In 1965, Bill Donnell, a local schoolteacher and descendant of Bath shipbuilders, saw an advertisement in National Fisherman for a “Half Sunken Fishing Schooner…Built in Bath, Maine…Needs repairs. $200.” With loans and other help from friends, Donnell purchased the boat, brought it back to Bath and spent the next three summers refurbishing the Mary E on land near the Donnell homestead where the Maine Maritime Museum is now located.

When the Mary E was seaworthy again, Donnell sailed the schooner as a passenger vessel for a few seasons out of Rockland Harbor and around Penobscot Bay.

Researchers believe the Mary E was the first historic schooner to be Coast Guard-certified, paving the way for the Maine Windjammer Fleet that operates today.

FAR-FLUNG SAILING HISTORY

Donnell, who died in 2009 at age 78, sold the Mary E in 1971, after which it sailed from harbors in New York, Long Island and Key West, Florida. Culen bought the schooner in 2006 and began a major restoration with the Long Island Maritime Museum. More recently, he ran summer tours from the Connecticut River Maritime Museum.
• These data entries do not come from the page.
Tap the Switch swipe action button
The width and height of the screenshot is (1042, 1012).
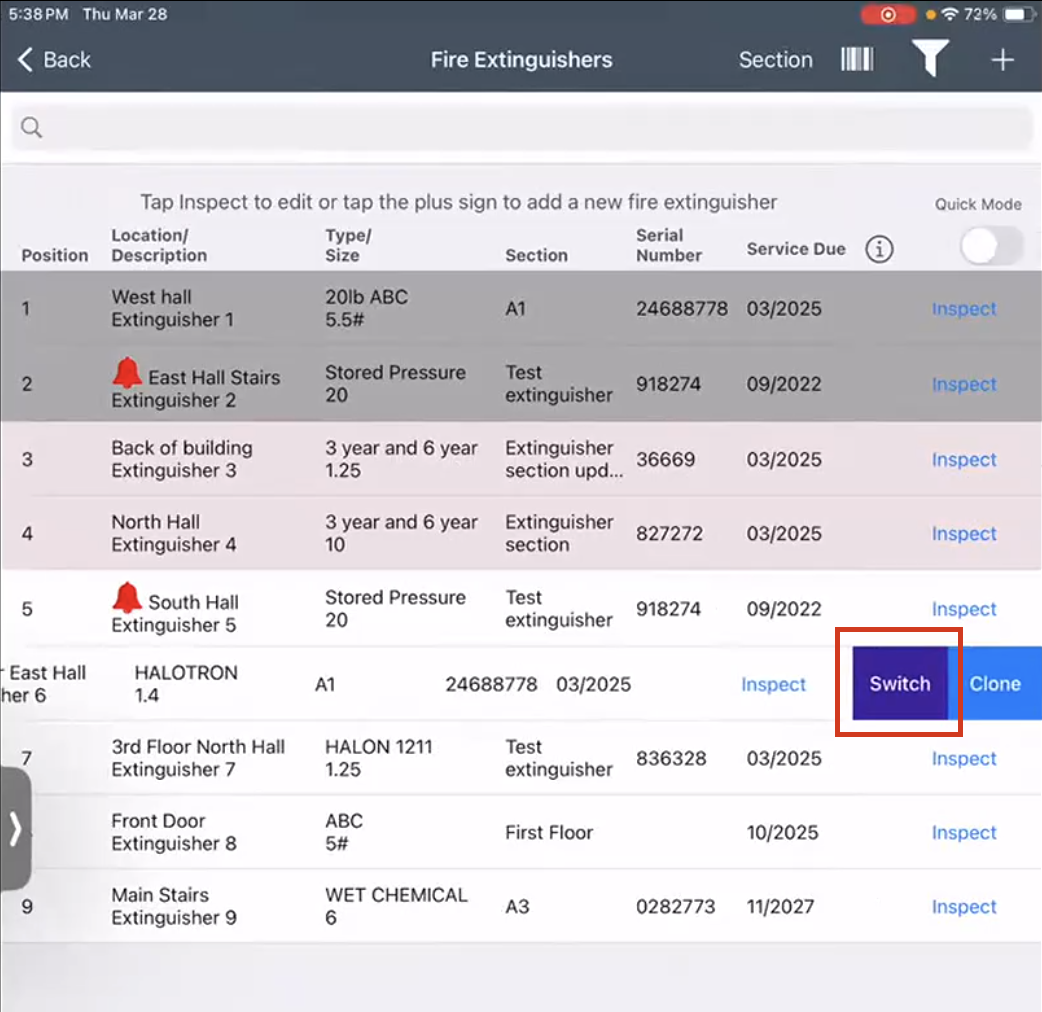click(900, 683)
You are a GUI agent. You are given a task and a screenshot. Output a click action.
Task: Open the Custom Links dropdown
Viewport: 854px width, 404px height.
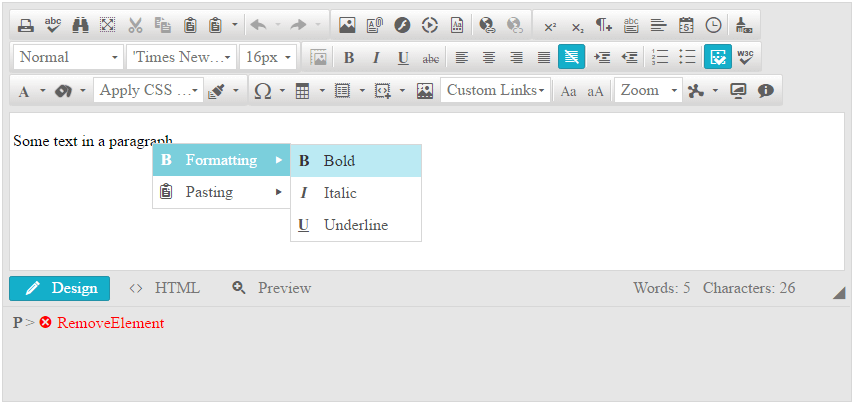pos(495,90)
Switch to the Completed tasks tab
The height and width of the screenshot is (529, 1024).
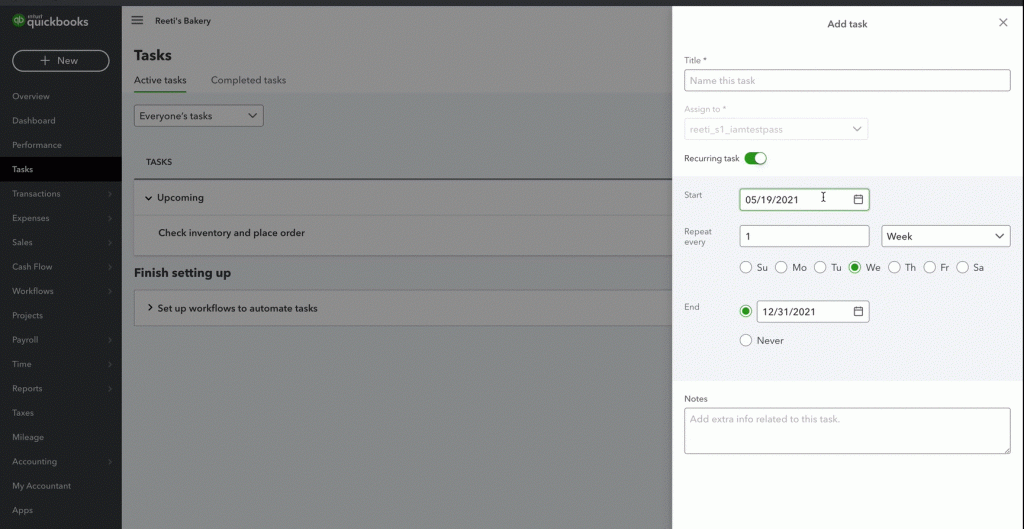(x=248, y=80)
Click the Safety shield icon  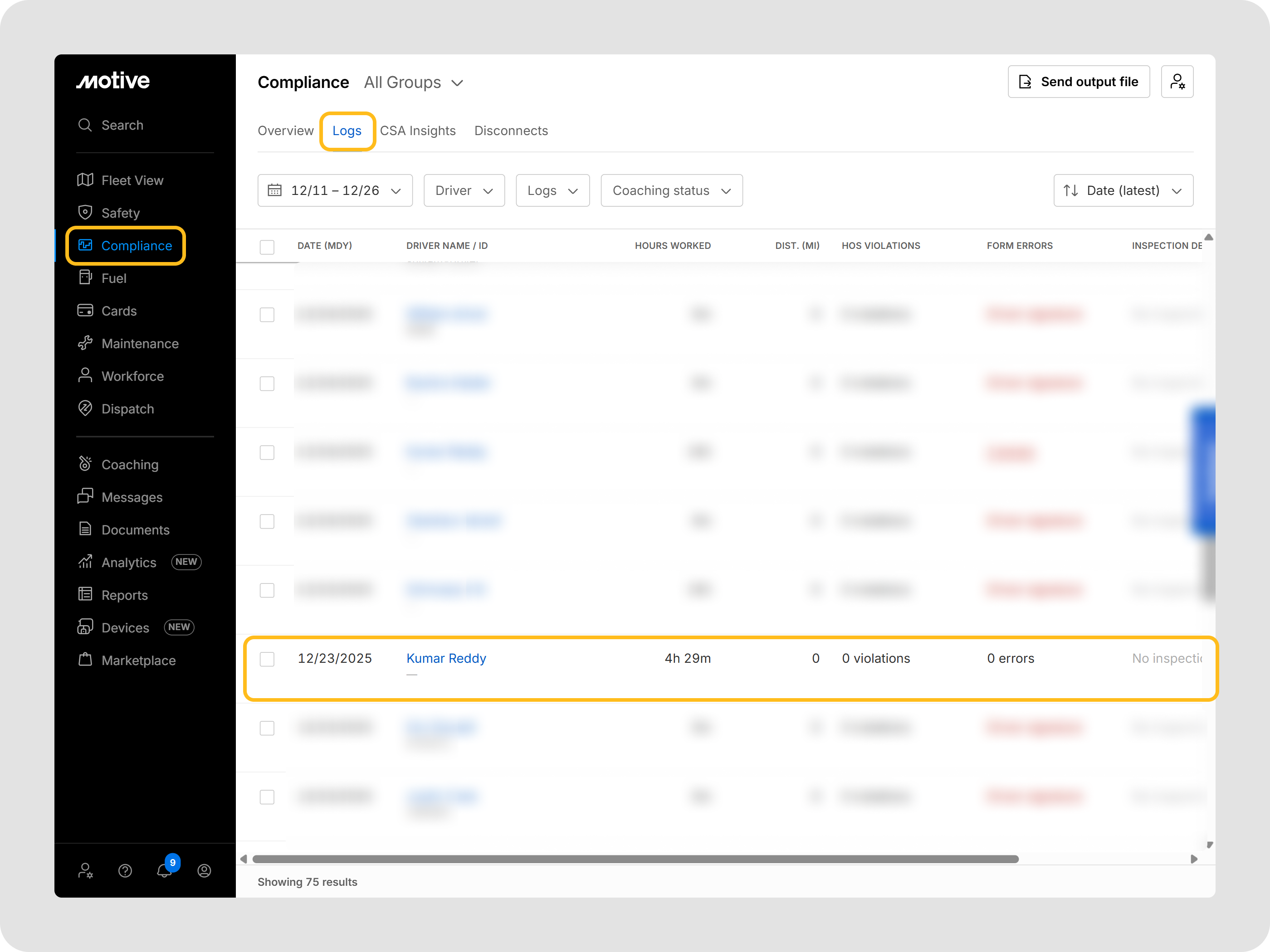[85, 212]
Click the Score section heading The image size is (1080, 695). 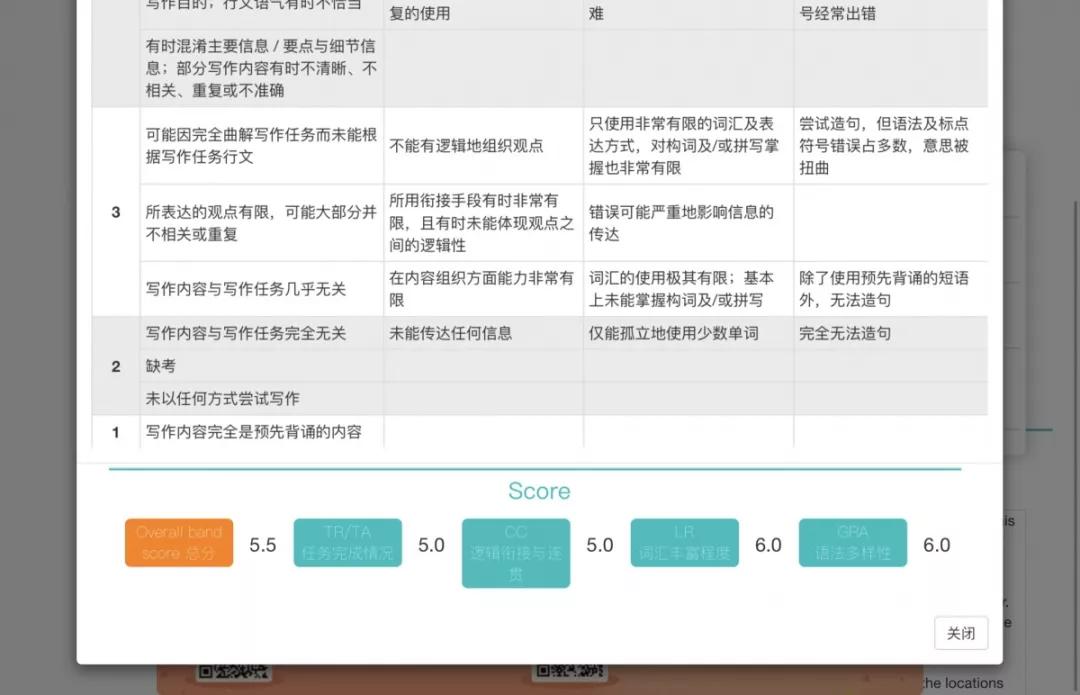(x=539, y=491)
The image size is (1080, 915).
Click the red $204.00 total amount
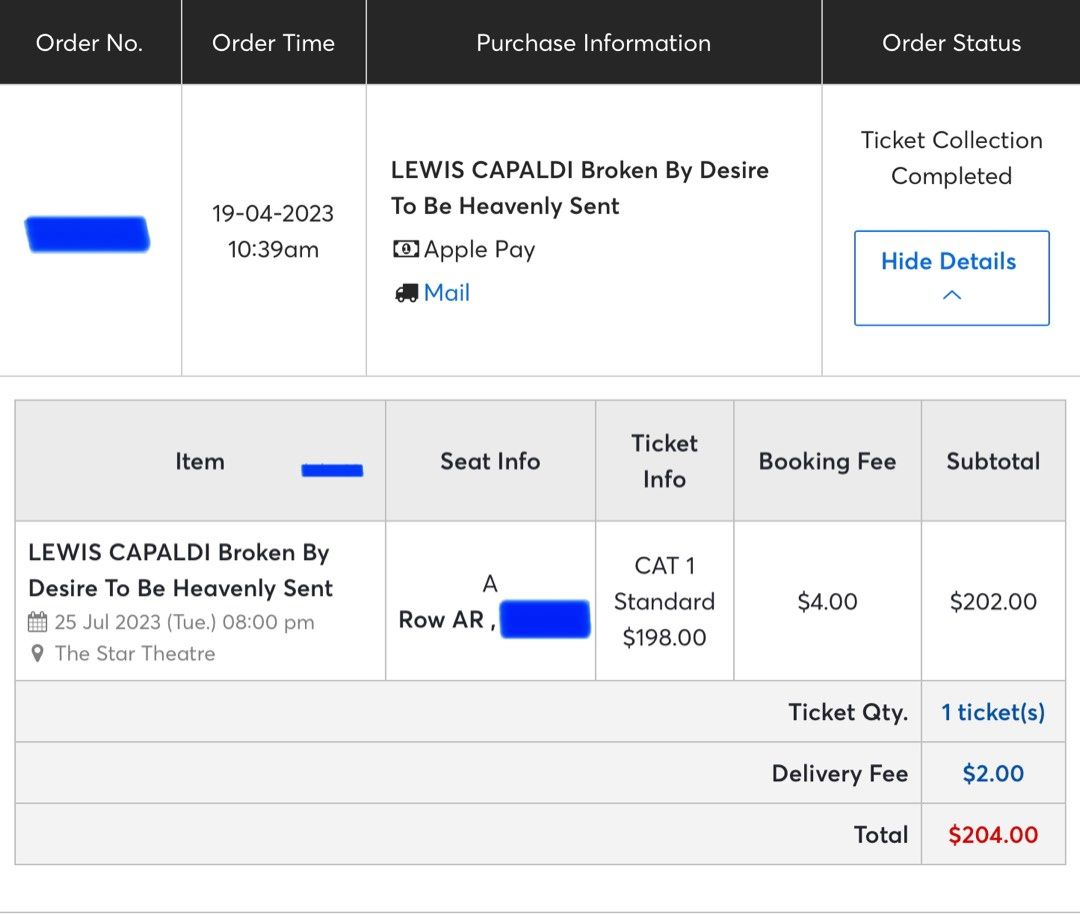pos(992,834)
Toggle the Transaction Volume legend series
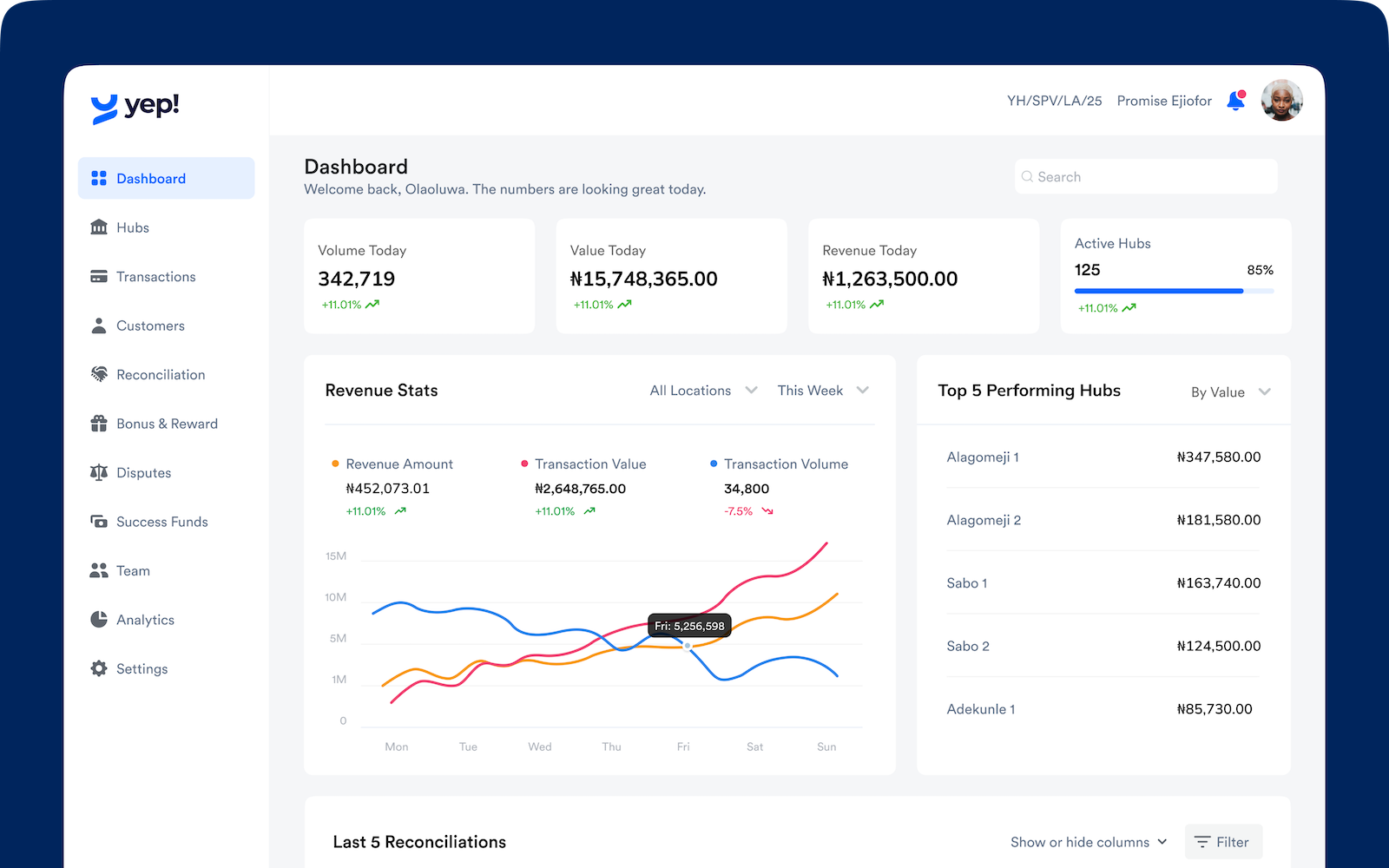This screenshot has width=1389, height=868. click(785, 464)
Culen contacted the Maine Maritime Museum last May, hoping to find a willing buyer and a permanent home for the Mary E. The museum sent a few staff members to check it out.

“We get a fair amount of offers like this and often they’re too big or too far gone,” Lent said. “This one seemed to have some real possibilities. And when they saw her, she looked as good in real life as she did in pictures.”

Except for some rotted decking and other features, the Mary E is in good shape. Museum staff members are researching all they can to learn how the schooner was built and used through the years.

Donnell’s sister, Mary Elizabeth Burchard, has provided a collection of photographs and articles documenting her brother’s effort in the 1960s. Burchard, who is 81 and lives in Salisbury, Vermont, remembers how hard her brother worked on the Mary E. She enjoyed sailing on the schooner with him and she hopes to be one of the first passengers when the restored boat launches in 2018.

“He had a passion for that style of boat and he felt a strong connection to his shipbuilding ancestors,” Burchard said. “I think he would be absolutely delighted to see her back on the Kennebec River again.”